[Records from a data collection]
____________________

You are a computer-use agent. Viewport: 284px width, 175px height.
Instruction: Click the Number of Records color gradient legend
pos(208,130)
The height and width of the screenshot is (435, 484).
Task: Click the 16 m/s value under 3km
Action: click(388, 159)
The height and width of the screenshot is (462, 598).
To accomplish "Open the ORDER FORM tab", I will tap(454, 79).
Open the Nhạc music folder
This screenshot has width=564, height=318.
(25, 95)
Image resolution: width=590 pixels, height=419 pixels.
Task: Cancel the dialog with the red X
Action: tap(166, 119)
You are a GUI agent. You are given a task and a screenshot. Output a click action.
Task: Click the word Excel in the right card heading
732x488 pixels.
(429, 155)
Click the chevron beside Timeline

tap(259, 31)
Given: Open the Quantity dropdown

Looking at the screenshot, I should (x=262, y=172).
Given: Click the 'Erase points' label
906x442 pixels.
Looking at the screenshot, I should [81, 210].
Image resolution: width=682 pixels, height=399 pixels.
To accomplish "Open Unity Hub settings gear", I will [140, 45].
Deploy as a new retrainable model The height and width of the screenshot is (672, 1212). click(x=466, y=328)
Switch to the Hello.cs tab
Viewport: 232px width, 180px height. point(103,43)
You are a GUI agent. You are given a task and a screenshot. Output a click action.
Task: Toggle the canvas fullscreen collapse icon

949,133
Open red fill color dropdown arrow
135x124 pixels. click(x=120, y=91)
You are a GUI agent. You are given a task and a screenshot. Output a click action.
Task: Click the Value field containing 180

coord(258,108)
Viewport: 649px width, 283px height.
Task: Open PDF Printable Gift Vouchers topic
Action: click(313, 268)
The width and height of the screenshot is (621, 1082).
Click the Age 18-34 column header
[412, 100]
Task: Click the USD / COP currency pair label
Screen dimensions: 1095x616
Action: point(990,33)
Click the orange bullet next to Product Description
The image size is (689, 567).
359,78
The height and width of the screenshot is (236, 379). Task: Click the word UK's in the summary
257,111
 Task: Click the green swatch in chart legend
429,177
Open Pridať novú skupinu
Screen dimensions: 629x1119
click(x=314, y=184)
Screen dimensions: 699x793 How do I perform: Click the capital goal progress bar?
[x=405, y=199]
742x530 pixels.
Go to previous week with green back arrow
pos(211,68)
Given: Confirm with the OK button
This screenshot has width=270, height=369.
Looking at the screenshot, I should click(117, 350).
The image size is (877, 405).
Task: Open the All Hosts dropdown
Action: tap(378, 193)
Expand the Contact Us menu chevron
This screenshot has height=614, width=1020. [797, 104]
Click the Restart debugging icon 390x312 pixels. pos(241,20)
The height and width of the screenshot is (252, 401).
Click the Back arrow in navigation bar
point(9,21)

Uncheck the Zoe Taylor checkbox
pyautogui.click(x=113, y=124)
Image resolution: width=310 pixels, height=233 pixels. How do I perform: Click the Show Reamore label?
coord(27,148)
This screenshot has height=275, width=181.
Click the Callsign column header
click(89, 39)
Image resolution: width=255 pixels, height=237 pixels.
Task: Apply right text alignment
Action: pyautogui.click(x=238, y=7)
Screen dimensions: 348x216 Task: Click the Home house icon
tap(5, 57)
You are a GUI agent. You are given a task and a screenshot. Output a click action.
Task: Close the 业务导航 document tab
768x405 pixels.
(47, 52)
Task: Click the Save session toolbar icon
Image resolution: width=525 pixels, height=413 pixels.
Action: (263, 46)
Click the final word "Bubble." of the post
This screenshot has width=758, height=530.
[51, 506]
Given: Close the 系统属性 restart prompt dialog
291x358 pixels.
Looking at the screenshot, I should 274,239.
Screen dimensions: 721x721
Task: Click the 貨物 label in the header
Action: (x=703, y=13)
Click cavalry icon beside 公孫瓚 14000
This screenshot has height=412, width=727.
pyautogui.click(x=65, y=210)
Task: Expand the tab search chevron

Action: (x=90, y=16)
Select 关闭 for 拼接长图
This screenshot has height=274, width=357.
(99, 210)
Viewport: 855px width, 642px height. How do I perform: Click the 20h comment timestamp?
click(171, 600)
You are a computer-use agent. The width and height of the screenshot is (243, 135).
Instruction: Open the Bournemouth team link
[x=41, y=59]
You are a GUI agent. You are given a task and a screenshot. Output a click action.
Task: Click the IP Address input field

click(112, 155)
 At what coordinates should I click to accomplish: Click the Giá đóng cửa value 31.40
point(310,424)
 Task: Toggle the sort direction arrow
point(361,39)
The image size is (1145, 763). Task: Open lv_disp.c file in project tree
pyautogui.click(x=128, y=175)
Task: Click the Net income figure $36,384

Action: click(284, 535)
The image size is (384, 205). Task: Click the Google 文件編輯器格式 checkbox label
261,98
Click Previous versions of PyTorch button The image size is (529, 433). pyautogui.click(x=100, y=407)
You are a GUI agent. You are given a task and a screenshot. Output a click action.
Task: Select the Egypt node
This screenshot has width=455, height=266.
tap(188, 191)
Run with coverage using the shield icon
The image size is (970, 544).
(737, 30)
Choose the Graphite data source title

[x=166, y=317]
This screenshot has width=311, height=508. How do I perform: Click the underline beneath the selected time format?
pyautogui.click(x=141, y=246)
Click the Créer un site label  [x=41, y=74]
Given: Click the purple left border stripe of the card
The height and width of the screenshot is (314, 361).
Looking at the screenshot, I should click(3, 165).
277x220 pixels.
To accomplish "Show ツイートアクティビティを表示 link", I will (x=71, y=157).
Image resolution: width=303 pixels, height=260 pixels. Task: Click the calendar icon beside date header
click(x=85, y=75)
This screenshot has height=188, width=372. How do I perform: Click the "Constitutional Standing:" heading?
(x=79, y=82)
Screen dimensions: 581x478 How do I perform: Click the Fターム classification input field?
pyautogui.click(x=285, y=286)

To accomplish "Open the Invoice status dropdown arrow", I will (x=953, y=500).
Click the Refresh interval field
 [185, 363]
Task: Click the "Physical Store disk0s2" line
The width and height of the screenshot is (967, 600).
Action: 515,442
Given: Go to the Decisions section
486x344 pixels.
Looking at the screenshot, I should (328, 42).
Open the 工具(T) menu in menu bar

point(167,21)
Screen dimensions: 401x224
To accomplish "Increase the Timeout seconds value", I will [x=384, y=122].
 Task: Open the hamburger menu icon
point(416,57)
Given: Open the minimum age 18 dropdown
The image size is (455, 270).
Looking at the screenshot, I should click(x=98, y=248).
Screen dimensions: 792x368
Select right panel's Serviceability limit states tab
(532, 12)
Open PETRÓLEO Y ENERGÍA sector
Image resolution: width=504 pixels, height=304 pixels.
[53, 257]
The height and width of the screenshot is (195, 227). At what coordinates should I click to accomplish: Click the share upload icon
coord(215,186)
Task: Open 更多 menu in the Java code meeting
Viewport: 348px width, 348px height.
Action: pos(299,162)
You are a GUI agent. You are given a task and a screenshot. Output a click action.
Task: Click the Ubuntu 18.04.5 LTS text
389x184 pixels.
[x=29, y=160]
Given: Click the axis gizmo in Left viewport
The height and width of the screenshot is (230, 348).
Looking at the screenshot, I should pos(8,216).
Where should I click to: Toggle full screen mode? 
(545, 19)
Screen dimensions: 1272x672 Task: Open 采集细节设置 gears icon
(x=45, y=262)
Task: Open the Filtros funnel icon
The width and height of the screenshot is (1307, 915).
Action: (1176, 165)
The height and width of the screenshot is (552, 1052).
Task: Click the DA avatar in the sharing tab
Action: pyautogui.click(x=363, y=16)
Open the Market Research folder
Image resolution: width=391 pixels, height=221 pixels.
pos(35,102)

____________________

From the records above, print exactly the lines that run from the line with "Expand the Contact Us menu chevron" to the line with "Task: Click the Save session toolbar icon", inclusive.

Expand the Contact Us menu chevron
This screenshot has height=614, width=1020. [797, 104]
Click the Restart debugging icon 390x312 pixels. pos(241,20)
The height and width of the screenshot is (252, 401).
Click the Back arrow in navigation bar
point(9,21)

Uncheck the Zoe Taylor checkbox
pyautogui.click(x=113, y=124)
Image resolution: width=310 pixels, height=233 pixels. How do I perform: Click the Show Reamore label?
coord(27,148)
This screenshot has height=275, width=181.
Click the Callsign column header
click(89, 39)
Image resolution: width=255 pixels, height=237 pixels.
Task: Apply right text alignment
Action: pyautogui.click(x=238, y=7)
Screen dimensions: 348x216 Task: Click the Home house icon
tap(5, 57)
You are a GUI agent. You are given a task and a screenshot. Output a click action.
Task: Close the 业务导航 document tab
768x405 pixels.
(47, 52)
Task: Click the Save session toolbar icon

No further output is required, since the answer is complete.